【完】淡い雪 キミと僕と
「これは、仮定の話だが」
「ほう」
「例えば隼人にとって友人というか、心を結構許せる女友達がいるとする。
顔は結構可愛いし、スタイルも悪くない。雪のような小汚かった猫も愛してくれる。そういった女だ」
「それはそれはとても詳しい’仮定’の話だな」
「何とも思ってなかったけれど不慮の事故でそういう関係になってしまって
なのに次の日になればあっけらかんとして、お互い今まで通りの関係でいましょうって言われたら
お前ならば、どうする?」
俺の’仮定’の話に、隼人は大きく首を傾げる。
「1回やれてラッキー、かな?」
「それはお前ッ!男としてどうなんだ?!」
声を荒げる俺に、隼人は再び呆れかえった顔をする。
「男だからじゃねぇか。
顔は結構可愛くて、スタイルも悪くない女で、しかもヤッちまった後に面倒くせー事も言わず、お互い今までの関係でいましょうなんて言える女。

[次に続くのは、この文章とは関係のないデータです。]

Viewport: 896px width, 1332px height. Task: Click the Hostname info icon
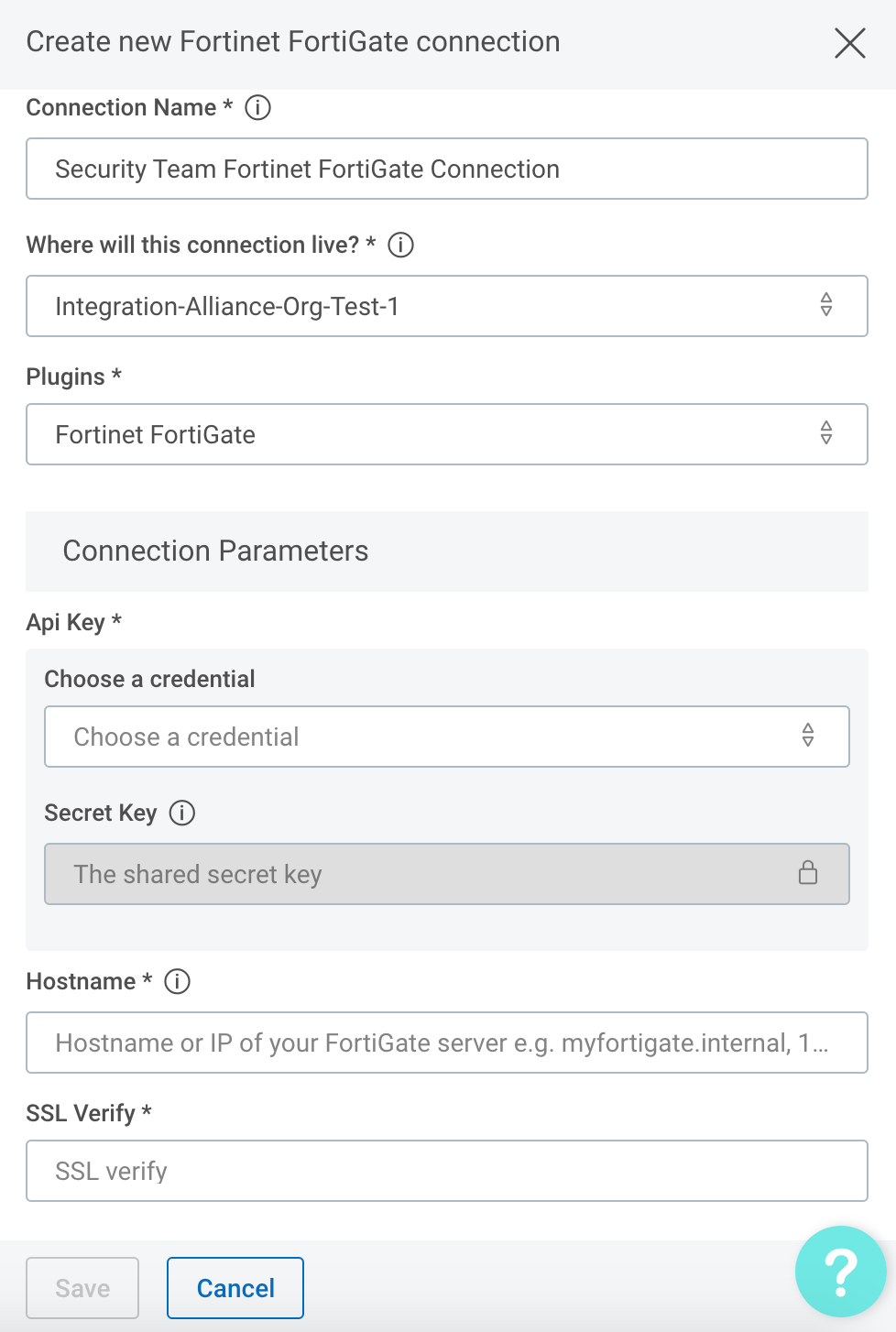click(x=177, y=982)
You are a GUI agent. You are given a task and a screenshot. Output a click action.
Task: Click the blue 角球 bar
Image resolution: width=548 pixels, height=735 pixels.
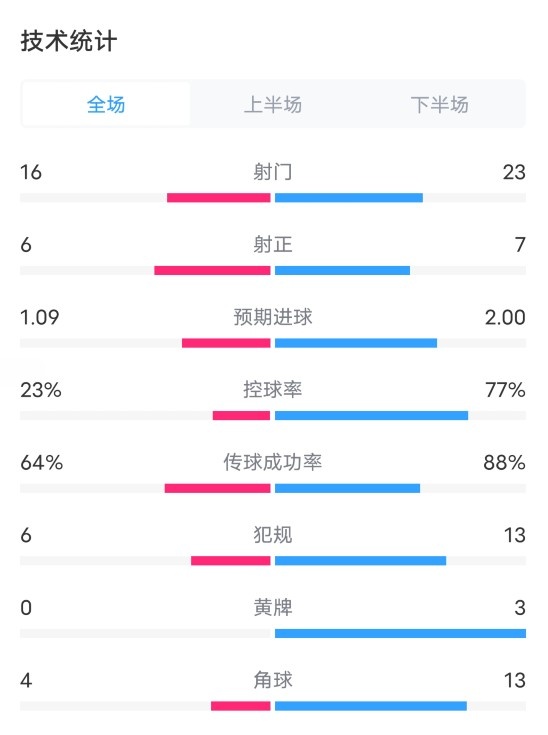pos(371,706)
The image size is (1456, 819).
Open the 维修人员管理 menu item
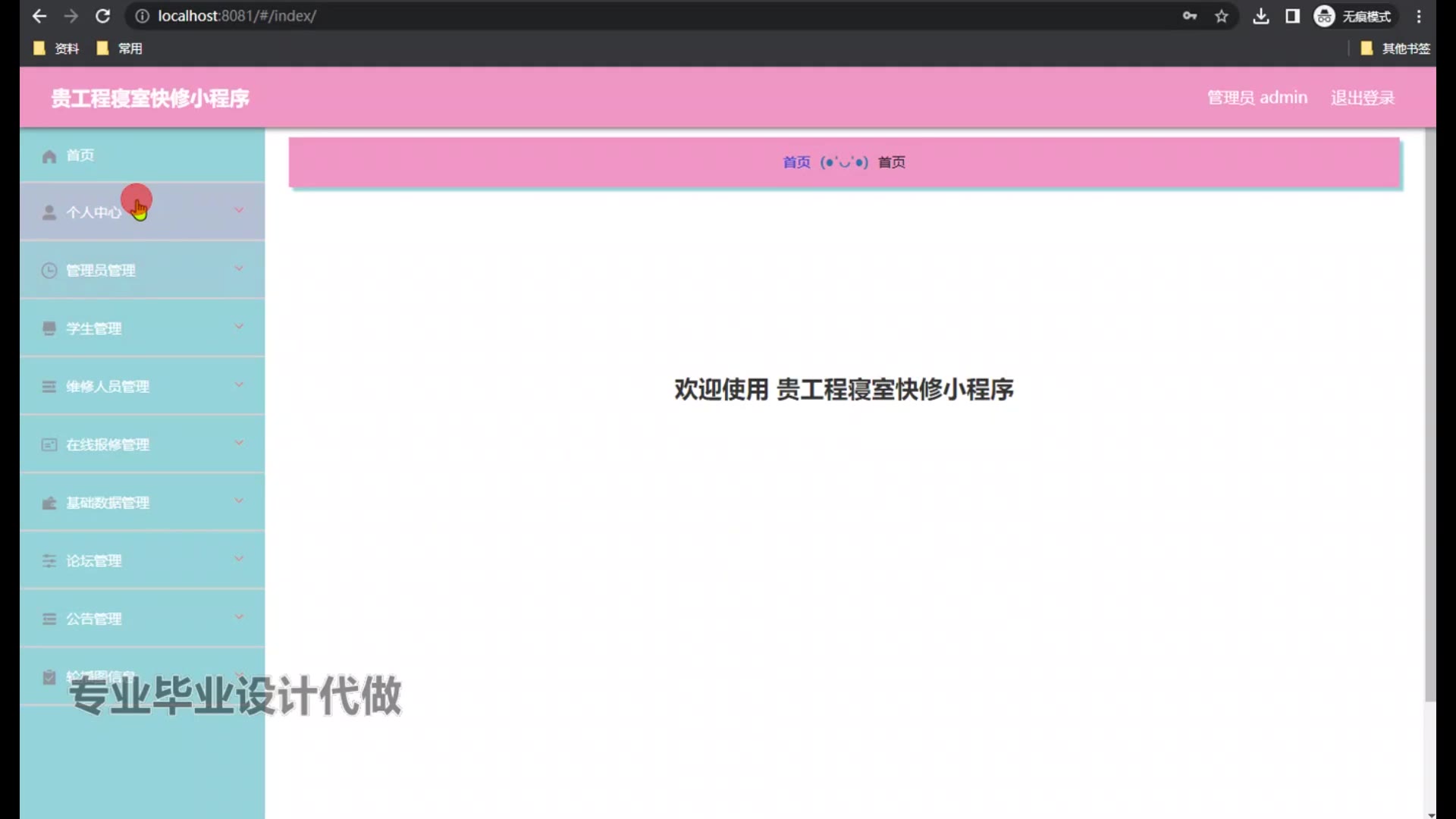108,387
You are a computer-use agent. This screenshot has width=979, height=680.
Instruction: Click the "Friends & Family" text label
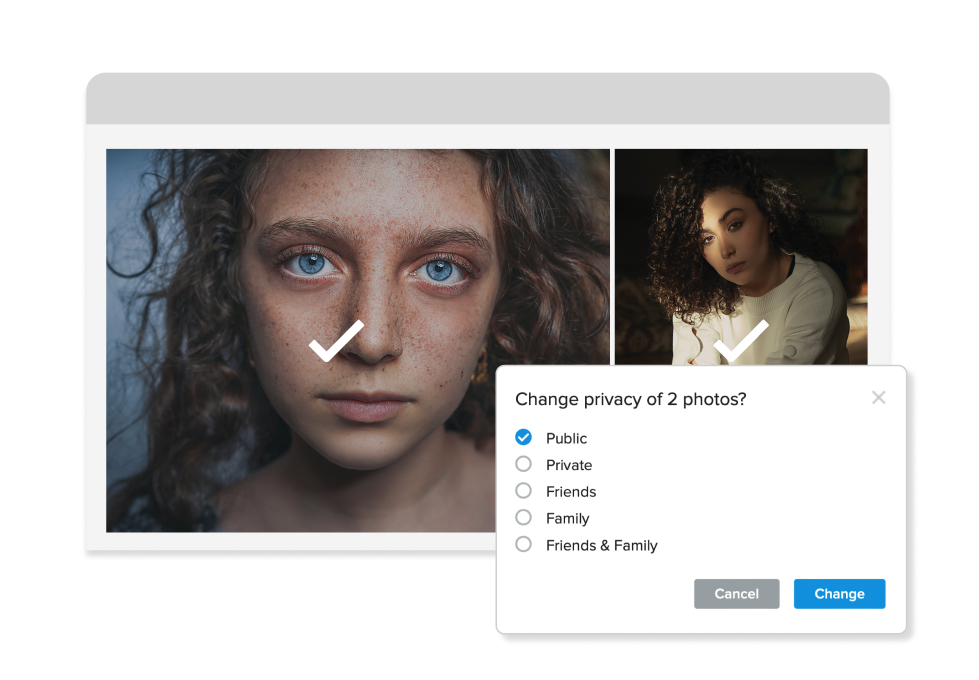(601, 546)
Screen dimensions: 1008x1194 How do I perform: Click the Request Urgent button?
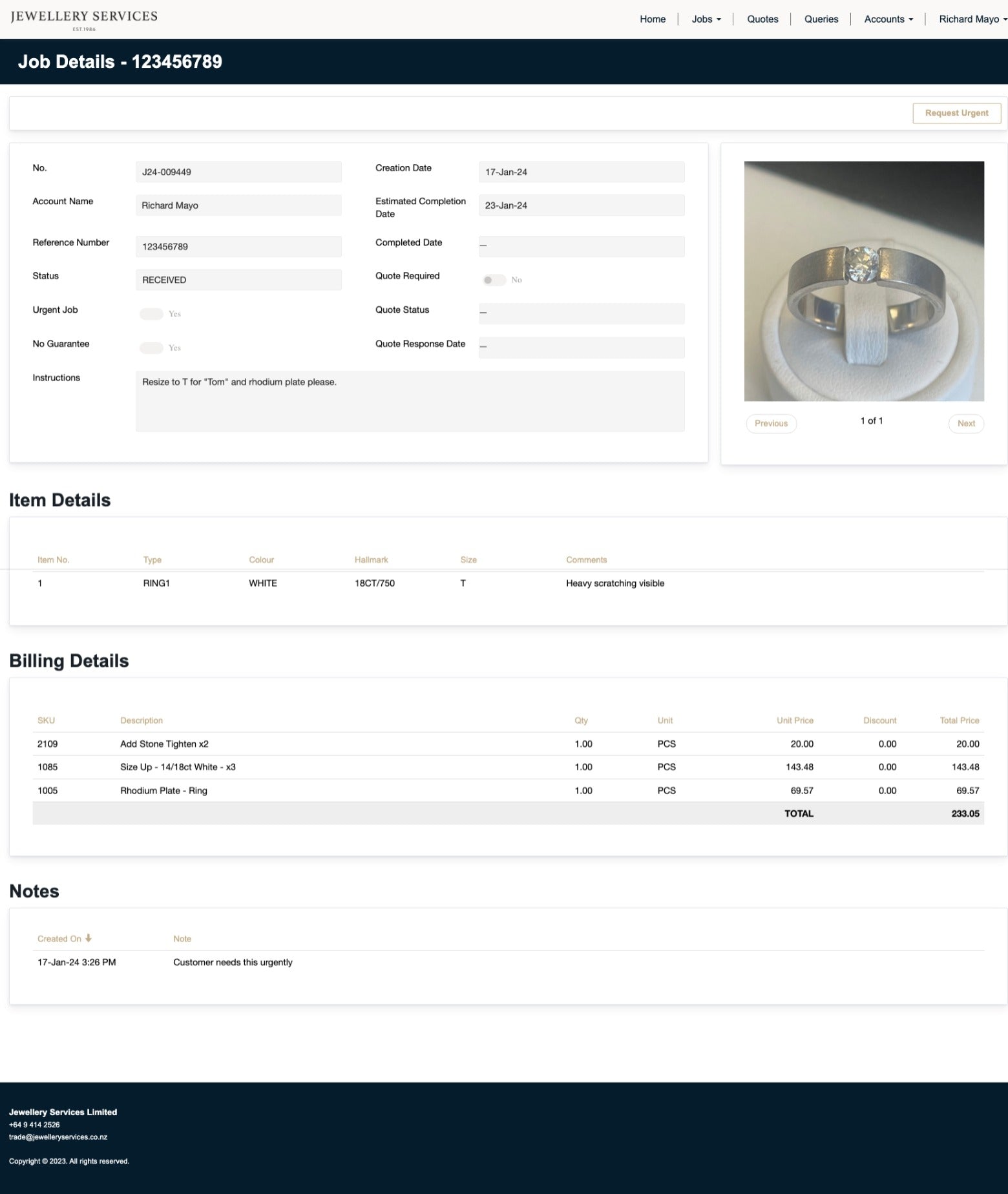(956, 113)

なんとも都合が良くって楽な女だろう?それは西城大輝が最も好きなタイプの物分かりの良い尻軽女じゃねぇか」
「あいつはそんな奴じゃねぇよ!!!!」
部屋いっぱいの怒鳴り声が響き、犬たちは再びキャンキャンワンワンの不協和音のコンサートの始まりだ。
隼人は耳をおさえ、更に呆れたようにこちらを一瞥する。
「全くお前が何を言いたいのか分からん。ならばお前は自分に縋り付き、責任のひとつでも取れ、と言われる事をその女に望んでいたのか?」
少し苛々したような素振りを見せ、煙草をテーブルに数回叩きつけ、それに火をつける。
隼人の言葉がぐさりと胸に刺さる。
そうだ、本来ならば、1回ヤッた位で彼女面をされるのは勘弁だった。そういった女は避けて生きてきた。
縋り付き、責任を取れ、等言われたら寒気が止まらない。それこそ死ぬまで恨まれ、末代まで祟られる結末になりそうだ。
…けれど俺は、美麗だってそういうタイプの女だと思っていた。